A key question in visual neuroscience is how our subjective experience of the visual world remains largely uninterrupted by the many eye movements we make, each of which abruptly displaces the retinal image. It has long been hypothesized that extra-retinal signals, generated by voluntary movements of the eye, alter our vision in such a way that facilitates visual perception across eye movements. However, it is unclear how these extra-retinal signals influence the integration of form information, giving rise to our ability to identify visual objects in spite of the fact that eye movements shift those objects on the retina. Thus, I used eye tracking and psychophysics to test the influence of eye movements on object perception in peripheral vision. In this thesis I present studies in which I show for the first time substantial changes in object identification that result from eye movement preparation and execution. The results from these studies show that our visual experience is not just constructed from the different images that hit the retina, but is influenced by eye movement signals that facilitate the perception of objects from one glance to the next.
The studies presented in Chapters 2 and 3 examined the ways in which eye movements alter visual crowding. Visual crowding refers to the reduced ability to recognize an object in peripheral vision when other objects surround it. A widely held view posits that crowding is caused by compulsory interactions of visual signals throughout early visual brain areas. In Chapter 2, I compared the spatial extent of crowding when no eye movements were made with the spatial extent of crowding during saccade preparation. I found that, just prior to a saccadic eye movement, the spatial extent of crowding is reduced for the target of the saccade despite no change in the retinal position of stimuli. In contrast, results presented in Chapter 3 show that during smooth pursuit eye movements, the spatial extent of crowding increases for objects contraversive to the direction of the eye movement. These results suggest that crowding is not caused solely by the interaction of visual signals in early brain areas, but is also modulated by neural processes involved in the generation of eye movements. Furthermore, these findings suggest that crowding is modified according to an object’s relevance to a current action. In the case of saccades, crowding is reduced such that discriminability of the saccade target itself is enhanced. In the case of smooth pursuit, on the other hand, discriminability is degraded for objects that are no longer in the path of the eye movement.
In Chapters 4 and 5, I examined “predictive remapping”. Predictive remapping refers to pre-saccadic changes in visual processing that are thought to anticipate the retinal position of objects following a saccade, and has been linked to phenomenological visual stability across eye movements. In Chapter 4, I used a task that combined a spatial cueing task with a saccadic eye movement paradigm. I found that visual processing is prioritized not only at the location of a visual cue, but also in the direction of an impending saccade. Interestingly, the direction of this shift in visual attention is opposite to what would be expected were the shift to compensate for the retinal displacement of visual objects across saccades. I therefore argue that this finding results from a general interaction between saccade programming and exogenous visual attention. In Chapter 5, I exploited visual crowding to test whether predictive remapping preserves an object’s visual features. When presented just prior to a saccade, I found that a probe in one visual field is “crowded” by distractors that surround the probe’s predicted, post-saccadic location in the opposite visual field.
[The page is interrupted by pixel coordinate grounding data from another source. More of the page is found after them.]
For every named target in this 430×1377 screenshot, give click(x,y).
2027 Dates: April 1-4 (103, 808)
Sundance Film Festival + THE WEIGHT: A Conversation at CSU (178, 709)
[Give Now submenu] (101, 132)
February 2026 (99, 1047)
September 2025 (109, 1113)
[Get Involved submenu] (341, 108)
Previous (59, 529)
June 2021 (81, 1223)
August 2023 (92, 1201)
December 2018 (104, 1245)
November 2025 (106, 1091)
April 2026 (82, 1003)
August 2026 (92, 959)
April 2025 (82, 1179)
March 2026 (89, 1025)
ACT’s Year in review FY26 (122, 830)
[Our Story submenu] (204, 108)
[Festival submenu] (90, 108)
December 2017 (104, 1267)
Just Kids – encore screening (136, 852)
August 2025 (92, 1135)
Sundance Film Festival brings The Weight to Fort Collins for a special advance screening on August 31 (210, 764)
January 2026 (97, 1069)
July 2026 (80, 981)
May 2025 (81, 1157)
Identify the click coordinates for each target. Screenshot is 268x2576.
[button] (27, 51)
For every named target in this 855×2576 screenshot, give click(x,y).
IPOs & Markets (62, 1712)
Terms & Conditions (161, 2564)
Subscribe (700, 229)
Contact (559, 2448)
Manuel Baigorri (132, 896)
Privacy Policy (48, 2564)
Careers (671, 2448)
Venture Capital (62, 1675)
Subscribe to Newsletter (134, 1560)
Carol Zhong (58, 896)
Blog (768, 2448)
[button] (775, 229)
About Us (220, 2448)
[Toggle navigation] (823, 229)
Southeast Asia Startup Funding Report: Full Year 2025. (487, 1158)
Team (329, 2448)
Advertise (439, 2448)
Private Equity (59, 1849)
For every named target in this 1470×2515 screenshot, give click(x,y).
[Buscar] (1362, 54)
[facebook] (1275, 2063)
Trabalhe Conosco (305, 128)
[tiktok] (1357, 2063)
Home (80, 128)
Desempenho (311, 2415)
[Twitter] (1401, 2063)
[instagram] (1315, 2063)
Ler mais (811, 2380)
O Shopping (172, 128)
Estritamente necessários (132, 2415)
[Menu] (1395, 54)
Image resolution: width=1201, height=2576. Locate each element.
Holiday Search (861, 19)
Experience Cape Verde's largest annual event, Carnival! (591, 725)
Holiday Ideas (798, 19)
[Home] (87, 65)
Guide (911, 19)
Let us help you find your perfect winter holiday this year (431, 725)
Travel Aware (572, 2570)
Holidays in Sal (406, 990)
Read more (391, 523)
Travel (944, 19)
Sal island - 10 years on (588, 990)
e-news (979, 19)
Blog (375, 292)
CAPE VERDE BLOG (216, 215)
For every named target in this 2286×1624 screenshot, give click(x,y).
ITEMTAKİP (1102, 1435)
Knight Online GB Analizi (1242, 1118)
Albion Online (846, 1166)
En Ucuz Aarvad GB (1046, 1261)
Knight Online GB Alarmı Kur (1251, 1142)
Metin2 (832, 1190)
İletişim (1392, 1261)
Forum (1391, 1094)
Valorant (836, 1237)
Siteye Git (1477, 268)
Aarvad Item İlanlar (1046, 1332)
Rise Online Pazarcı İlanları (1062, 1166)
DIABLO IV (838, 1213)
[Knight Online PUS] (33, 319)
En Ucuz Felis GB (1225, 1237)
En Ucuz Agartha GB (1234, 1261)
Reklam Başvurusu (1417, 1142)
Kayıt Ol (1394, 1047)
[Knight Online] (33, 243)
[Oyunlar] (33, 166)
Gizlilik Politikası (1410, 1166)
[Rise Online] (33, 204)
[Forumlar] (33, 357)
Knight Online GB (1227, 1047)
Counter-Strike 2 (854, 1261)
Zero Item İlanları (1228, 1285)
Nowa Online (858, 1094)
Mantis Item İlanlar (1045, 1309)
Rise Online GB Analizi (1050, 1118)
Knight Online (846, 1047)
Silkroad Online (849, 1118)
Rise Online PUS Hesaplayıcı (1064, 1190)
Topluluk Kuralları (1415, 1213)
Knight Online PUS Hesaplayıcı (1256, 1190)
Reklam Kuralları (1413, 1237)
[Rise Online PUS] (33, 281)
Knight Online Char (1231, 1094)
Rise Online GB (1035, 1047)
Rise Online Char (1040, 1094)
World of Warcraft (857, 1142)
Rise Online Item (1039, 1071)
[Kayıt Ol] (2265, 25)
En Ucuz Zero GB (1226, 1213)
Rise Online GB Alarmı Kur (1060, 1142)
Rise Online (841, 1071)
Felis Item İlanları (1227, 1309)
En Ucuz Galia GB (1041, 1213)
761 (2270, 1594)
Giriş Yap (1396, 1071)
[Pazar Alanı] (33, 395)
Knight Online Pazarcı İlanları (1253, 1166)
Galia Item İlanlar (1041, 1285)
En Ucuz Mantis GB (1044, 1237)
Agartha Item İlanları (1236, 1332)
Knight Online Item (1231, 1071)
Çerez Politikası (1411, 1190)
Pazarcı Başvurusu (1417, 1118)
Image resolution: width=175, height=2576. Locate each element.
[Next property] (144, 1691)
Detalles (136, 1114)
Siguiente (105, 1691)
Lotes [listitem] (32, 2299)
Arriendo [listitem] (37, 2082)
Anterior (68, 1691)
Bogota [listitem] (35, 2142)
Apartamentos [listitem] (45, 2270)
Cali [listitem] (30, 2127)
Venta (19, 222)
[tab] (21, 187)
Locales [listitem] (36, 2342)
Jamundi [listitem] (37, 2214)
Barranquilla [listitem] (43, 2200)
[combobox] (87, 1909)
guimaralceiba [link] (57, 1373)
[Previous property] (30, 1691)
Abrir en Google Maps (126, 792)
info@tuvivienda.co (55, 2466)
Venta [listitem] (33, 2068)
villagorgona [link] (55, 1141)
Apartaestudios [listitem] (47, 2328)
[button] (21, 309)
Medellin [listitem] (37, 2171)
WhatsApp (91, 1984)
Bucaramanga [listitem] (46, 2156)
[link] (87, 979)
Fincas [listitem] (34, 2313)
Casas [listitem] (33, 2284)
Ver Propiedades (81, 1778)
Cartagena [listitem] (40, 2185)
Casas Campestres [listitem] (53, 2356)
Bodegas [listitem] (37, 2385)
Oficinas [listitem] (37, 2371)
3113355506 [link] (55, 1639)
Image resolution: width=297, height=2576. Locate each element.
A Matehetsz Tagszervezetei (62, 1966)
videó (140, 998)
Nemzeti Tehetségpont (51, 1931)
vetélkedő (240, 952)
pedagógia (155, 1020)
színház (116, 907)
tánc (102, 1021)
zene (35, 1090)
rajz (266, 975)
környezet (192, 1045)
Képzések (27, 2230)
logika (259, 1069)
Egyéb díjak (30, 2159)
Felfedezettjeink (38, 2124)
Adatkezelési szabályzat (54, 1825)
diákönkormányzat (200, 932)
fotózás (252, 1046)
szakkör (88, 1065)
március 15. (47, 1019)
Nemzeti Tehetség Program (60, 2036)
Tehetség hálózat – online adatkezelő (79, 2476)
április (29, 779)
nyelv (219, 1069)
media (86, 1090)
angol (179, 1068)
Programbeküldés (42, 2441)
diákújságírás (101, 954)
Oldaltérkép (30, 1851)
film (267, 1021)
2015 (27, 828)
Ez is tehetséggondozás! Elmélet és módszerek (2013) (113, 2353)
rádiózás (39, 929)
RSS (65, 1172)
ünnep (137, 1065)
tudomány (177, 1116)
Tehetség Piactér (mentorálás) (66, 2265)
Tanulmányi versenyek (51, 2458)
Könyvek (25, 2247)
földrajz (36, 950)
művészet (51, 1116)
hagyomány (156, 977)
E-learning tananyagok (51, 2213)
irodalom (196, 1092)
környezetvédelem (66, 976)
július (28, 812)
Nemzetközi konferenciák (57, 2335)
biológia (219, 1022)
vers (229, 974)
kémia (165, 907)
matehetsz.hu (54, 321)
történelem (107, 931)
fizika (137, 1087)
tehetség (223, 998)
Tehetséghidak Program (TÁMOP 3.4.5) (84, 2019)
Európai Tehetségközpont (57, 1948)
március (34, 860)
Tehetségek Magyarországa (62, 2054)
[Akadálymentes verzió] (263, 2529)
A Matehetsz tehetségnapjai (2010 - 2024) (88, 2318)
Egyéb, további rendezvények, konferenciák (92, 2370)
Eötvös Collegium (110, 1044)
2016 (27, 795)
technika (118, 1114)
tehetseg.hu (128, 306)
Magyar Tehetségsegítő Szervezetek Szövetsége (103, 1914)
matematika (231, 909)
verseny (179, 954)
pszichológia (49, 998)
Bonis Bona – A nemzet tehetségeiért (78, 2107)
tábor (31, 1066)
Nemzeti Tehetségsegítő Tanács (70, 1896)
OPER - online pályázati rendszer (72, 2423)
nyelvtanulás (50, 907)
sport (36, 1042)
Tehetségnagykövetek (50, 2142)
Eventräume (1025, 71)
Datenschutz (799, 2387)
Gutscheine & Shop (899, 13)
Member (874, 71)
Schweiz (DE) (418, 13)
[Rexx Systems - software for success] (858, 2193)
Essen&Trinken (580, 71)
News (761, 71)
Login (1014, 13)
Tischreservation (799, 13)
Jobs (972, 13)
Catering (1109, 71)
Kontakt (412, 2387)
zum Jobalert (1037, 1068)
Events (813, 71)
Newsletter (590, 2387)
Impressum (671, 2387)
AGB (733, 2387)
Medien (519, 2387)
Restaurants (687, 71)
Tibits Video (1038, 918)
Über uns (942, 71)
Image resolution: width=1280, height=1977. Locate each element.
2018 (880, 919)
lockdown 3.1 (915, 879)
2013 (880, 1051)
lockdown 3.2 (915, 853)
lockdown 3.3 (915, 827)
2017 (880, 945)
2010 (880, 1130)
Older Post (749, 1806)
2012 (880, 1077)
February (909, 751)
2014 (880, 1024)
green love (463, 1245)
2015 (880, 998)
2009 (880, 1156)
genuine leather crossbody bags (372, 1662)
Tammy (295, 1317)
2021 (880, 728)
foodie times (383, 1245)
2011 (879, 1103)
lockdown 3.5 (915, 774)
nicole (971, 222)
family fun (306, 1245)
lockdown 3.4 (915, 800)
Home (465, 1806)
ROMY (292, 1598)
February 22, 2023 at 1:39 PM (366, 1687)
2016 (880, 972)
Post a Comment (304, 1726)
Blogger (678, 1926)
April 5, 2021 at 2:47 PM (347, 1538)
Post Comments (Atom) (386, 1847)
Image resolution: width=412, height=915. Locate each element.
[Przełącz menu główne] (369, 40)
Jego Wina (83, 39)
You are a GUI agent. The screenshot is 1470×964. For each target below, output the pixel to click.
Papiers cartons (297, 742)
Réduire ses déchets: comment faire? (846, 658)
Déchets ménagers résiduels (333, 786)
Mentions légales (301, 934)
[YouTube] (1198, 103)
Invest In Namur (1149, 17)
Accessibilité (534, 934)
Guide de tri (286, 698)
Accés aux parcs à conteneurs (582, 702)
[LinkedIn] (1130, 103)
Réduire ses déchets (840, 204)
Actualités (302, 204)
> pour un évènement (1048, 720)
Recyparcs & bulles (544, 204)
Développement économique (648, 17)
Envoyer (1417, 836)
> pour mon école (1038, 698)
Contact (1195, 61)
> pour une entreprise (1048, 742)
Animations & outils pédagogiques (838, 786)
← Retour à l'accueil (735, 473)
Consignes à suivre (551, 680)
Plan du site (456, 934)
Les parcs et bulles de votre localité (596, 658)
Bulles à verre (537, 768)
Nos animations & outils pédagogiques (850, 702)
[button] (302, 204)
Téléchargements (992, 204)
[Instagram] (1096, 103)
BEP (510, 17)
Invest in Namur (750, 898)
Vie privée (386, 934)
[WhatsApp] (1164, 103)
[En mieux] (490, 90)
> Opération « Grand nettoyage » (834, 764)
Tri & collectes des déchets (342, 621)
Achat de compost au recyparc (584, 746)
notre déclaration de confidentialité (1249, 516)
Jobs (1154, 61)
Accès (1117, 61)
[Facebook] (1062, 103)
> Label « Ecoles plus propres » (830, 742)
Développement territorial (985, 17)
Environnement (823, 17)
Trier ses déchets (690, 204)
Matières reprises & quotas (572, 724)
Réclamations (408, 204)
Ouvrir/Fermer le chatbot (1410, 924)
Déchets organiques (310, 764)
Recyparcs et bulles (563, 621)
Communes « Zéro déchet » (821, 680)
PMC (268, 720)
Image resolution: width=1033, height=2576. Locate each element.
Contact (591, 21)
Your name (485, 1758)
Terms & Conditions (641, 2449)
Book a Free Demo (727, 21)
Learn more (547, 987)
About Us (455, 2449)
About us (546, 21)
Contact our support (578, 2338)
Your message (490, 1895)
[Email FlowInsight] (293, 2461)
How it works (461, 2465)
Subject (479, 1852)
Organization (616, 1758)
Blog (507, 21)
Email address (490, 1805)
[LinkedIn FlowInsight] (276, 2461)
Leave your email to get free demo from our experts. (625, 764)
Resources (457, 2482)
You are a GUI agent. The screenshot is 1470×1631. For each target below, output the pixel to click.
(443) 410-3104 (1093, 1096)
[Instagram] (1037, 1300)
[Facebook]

Importantly, the degree of such “remapped crowding” depends on how similar the distractors’ features are to the probe. These findings reveal that the predictive remapping signal conveys featural information such that pre-saccadic visual processing is prioritized according to the expected position and identity of an object that will shift on the retina across saccades.
Overall, the results presented in this thesis suggest that eye movements reliably alter peripheral visual processing. Importantly, my studies show that changes in visual perception act to increase or decrease the discriminability of objects in peripheral vision according to the oculomotor demands of a given task. Moreover, my findings show that these changes in perception are independent of changes in the image on the retina, and must therefore result from extra-retinal signals that are generated during the preparation and execution of saccadic and pursuit eye movements. The modification of vision by these extra-retinal signals likely facilitates the subjective impression of visual stability when eye movements continuously alter the image that falls on the retina.